Copy out every one of the lines below word for word, in the same order.

▸ **THE INPUT**
--

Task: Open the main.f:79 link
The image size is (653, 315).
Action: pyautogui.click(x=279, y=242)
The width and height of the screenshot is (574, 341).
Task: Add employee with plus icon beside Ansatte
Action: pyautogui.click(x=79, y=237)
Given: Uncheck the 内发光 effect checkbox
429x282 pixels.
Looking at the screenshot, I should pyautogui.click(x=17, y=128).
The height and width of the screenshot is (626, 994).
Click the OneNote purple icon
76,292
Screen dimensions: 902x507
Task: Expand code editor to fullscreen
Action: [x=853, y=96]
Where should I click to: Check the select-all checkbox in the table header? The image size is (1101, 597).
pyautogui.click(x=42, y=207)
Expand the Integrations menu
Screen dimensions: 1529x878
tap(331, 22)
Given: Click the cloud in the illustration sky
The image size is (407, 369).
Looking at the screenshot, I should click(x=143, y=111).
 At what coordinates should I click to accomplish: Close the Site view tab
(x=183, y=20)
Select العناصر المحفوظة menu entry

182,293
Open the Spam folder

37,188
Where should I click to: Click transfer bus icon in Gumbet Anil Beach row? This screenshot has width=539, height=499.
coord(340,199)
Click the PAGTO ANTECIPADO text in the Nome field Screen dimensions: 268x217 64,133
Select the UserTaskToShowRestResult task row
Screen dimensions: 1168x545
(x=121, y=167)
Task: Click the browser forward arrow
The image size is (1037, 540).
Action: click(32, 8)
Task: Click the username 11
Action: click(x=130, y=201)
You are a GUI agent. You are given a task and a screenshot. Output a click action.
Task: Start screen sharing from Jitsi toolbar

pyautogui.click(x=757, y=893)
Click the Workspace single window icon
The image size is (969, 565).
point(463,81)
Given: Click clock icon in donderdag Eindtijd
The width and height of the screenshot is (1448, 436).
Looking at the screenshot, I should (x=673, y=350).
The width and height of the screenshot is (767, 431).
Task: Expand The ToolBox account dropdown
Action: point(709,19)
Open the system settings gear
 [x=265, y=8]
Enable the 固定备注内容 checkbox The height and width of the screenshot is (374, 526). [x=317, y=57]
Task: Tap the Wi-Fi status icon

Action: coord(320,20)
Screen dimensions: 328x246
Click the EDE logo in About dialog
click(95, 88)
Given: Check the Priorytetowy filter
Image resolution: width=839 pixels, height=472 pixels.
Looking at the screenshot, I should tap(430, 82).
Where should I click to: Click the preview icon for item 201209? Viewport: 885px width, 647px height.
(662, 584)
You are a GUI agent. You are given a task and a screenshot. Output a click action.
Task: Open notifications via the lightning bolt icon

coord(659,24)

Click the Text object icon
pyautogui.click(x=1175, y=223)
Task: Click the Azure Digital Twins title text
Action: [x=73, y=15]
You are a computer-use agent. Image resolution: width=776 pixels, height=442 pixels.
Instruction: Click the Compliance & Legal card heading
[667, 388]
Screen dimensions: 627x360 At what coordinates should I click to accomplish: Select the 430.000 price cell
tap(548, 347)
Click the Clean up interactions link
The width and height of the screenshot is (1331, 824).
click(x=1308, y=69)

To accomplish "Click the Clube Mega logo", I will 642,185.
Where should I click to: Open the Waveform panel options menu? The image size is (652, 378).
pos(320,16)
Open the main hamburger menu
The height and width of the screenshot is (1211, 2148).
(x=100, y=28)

--

▸ **OUTPUT FOR THIS TASK**
Task: Open the main.f:79 link
The image size is (653, 315).
Action: pyautogui.click(x=279, y=242)
The width and height of the screenshot is (574, 341).
Task: Add employee with plus icon beside Ansatte
Action: pyautogui.click(x=79, y=237)
Given: Uncheck the 内发光 effect checkbox
429x282 pixels.
Looking at the screenshot, I should pyautogui.click(x=17, y=128).
The height and width of the screenshot is (626, 994).
Click the OneNote purple icon
76,292
Screen dimensions: 902x507
Task: Expand code editor to fullscreen
Action: [x=853, y=96]
Where should I click to: Check the select-all checkbox in the table header? The image size is (1101, 597).
pyautogui.click(x=42, y=207)
Expand the Integrations menu
Screen dimensions: 1529x878
tap(331, 22)
Given: Click the cloud in the illustration sky
The image size is (407, 369).
Looking at the screenshot, I should click(x=143, y=111).
 At what coordinates should I click to accomplish: Close the Site view tab
(x=183, y=20)
Select العناصر المحفوظة menu entry

182,293
Open the Spam folder

37,188
Where should I click to: Click transfer bus icon in Gumbet Anil Beach row? This screenshot has width=539, height=499.
coord(340,199)
Click the PAGTO ANTECIPADO text in the Nome field Screen dimensions: 268x217 64,133
Select the UserTaskToShowRestResult task row
Screen dimensions: 1168x545
(x=121, y=167)
Task: Click the browser forward arrow
The image size is (1037, 540).
Action: click(32, 8)
Task: Click the username 11
Action: click(x=130, y=201)
You are a GUI agent. You are given a task and a screenshot. Output a click action.
Task: Start screen sharing from Jitsi toolbar

pyautogui.click(x=757, y=893)
Click the Workspace single window icon
The image size is (969, 565).
point(463,81)
Given: Click clock icon in donderdag Eindtijd
The width and height of the screenshot is (1448, 436).
Looking at the screenshot, I should (x=673, y=350).
The width and height of the screenshot is (767, 431).
Task: Expand The ToolBox account dropdown
Action: point(709,19)
Open the system settings gear
 [x=265, y=8]
Enable the 固定备注内容 checkbox The height and width of the screenshot is (374, 526). [x=317, y=57]
Task: Tap the Wi-Fi status icon

Action: coord(320,20)
Screen dimensions: 328x246
Click the EDE logo in About dialog
click(95, 88)
Given: Check the Priorytetowy filter
Image resolution: width=839 pixels, height=472 pixels.
Looking at the screenshot, I should tap(430, 82).
Where should I click to: Click the preview icon for item 201209? Viewport: 885px width, 647px height.
(662, 584)
You are a GUI agent. You are given a task and a screenshot. Output a click action.
Task: Open notifications via the lightning bolt icon

coord(659,24)

Click the Text object icon
pyautogui.click(x=1175, y=223)
Task: Click the Azure Digital Twins title text
Action: [x=73, y=15]
You are a computer-use agent. Image resolution: width=776 pixels, height=442 pixels.
Instruction: Click the Compliance & Legal card heading
[667, 388]
Screen dimensions: 627x360 At what coordinates should I click to accomplish: Select the 430.000 price cell
tap(548, 347)
Click the Clean up interactions link
The width and height of the screenshot is (1331, 824).
click(x=1308, y=69)

To accomplish "Click the Clube Mega logo", I will 642,185.
Where should I click to: Open the Waveform panel options menu? The image size is (652, 378).
pos(320,16)
Open the main hamburger menu
The height and width of the screenshot is (1211, 2148).
(x=100, y=28)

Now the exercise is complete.